RECORDS -

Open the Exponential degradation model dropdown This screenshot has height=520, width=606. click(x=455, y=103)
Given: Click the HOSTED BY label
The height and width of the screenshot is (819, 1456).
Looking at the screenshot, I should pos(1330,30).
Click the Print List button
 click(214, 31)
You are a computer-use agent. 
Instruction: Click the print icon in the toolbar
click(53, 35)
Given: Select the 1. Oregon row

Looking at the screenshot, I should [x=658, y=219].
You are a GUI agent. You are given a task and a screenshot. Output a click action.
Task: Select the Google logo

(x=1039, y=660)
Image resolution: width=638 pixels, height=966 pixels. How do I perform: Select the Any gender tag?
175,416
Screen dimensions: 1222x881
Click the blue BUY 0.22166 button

WHAT TO PRODUCE -
This exercise calls for the lines from the one holding "Image resolution: width=638" through the end of the entries, transcribed exactly and with nothing more.

EXERCISE ANSWER -
Image resolution: width=638 pixels, height=966 pixels. How do I perform: Select the Any gender tag?
175,416
Screen dimensions: 1222x881
Click the blue BUY 0.22166 button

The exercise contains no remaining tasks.